--- What to do ---
Take every line from the records below that includes the word "Switch".

--- Data provided ---
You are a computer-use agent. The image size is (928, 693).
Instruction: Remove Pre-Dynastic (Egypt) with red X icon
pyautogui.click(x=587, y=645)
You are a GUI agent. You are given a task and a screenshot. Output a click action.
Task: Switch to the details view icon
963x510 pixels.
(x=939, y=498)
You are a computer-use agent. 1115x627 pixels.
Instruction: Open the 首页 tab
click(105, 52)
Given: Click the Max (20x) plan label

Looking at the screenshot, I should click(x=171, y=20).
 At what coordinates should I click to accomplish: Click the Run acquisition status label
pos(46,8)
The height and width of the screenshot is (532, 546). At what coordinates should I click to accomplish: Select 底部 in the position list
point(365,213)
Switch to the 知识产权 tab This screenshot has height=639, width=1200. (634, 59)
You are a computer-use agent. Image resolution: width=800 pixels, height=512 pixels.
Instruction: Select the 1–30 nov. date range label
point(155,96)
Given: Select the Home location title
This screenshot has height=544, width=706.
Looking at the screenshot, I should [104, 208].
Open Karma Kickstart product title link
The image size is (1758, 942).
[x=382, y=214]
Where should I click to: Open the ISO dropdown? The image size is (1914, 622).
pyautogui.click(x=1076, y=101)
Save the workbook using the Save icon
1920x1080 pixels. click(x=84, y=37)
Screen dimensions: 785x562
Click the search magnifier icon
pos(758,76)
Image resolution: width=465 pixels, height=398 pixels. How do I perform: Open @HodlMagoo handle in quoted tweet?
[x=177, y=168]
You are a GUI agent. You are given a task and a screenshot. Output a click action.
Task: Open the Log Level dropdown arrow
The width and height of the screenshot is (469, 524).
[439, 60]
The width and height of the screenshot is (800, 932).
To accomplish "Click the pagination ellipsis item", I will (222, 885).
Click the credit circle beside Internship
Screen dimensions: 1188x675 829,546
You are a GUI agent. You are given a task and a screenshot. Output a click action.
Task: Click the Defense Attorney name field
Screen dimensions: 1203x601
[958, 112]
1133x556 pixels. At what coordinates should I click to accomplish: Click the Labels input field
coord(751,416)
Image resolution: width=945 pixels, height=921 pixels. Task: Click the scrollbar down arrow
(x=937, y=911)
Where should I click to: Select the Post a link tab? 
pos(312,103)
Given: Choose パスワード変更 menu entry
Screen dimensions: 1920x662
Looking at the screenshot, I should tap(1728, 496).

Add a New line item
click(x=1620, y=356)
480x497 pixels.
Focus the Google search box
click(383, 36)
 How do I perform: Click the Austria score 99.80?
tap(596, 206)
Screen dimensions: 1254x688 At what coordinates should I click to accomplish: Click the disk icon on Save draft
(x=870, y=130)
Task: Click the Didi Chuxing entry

--- Written answer ---
Task: Switch to the details view icon
Switch to the 知识产权 tab This screenshot has height=639, width=1200. (634, 59)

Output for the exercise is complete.